Virus eradication in Lily by combination of in vitro culture techniques

CHINESTRA, CAROLINA; MARINANGELI, PABLO; CURVETTO, NÉSTOR

Pescia, Toscana, Italia

Simposio; 2nd International Symposium on Genus Lilium; 2010

International Society for Horticultural Science

In order to eradicate Lily symptomless virus (LSV), Lily mottle virus (LMoV) and Cucumber mosaic virus (CMV) in lily, chemotherapy and thermotherapy were assayed in vitro prior to meristem tip culture in infected bulbs of Triumphator hybrid. After two in vitro multiplication cycles in darkness, bulb scales were divided longitudinally and cultivated at 25°C or 35°C on MS medium supplemented with 0.03 mg L-1 ANA with or without 20μM ribavirin (Virazole ®). Half of the regenerated bulbs were planted ex vitro and after two months the leaves were tested for the viruses by DAS-ELISA. The remaining bulbs were used for meristem tip culture on MS medium at 25ºC and 16 h photoperiod (RFA 48 umol cm-2.s-1). After six months, bulbs were planted ex vitro and when leaves developed they were screened for viruses. Thermotherapy at 35°C caused browning of scales and death. Scales at 25°C presented a high percentage of bulbs regeneration (97%). In vitro culture prior to meristem culture produced virus eradication with different efficiency. Infection with LMoV was 28.9 % and 34.6% with and without meristem tip culture, respectively.

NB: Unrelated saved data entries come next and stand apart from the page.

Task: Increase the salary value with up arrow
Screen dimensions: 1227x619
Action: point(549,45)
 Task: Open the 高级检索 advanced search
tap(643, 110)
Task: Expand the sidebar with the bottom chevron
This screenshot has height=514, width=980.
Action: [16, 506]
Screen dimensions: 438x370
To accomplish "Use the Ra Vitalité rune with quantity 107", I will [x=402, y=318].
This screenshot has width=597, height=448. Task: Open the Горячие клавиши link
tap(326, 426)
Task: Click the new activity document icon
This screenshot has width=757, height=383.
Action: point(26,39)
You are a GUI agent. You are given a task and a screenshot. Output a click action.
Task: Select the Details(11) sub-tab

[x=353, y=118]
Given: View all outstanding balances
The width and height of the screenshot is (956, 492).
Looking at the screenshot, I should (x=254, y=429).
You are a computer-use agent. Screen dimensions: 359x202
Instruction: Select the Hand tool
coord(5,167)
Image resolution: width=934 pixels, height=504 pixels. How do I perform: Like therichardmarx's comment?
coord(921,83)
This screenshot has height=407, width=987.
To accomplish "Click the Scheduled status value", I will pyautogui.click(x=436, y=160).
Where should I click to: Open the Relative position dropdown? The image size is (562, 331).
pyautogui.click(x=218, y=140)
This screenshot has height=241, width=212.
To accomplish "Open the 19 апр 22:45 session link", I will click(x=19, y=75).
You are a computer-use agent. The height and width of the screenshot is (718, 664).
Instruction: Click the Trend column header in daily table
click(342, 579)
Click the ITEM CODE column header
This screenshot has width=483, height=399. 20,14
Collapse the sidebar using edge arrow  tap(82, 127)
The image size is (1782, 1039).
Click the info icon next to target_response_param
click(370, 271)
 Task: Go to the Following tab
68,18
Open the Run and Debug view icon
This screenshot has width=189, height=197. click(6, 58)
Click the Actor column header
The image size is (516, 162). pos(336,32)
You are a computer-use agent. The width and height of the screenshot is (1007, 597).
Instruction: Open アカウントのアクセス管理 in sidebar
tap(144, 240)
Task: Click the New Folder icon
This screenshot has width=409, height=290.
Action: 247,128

Infection with LSV was 4.4% and 67.3% with and without meristem tip culture, respectively, with significant differences between treatments (p<0.05). CMV was not detected in plants after treatments. No differences between chemotherapy and the control were found (p>0.05) for the three viruses. The release of virus in lilies depends not only on treatment but also in the virus involved.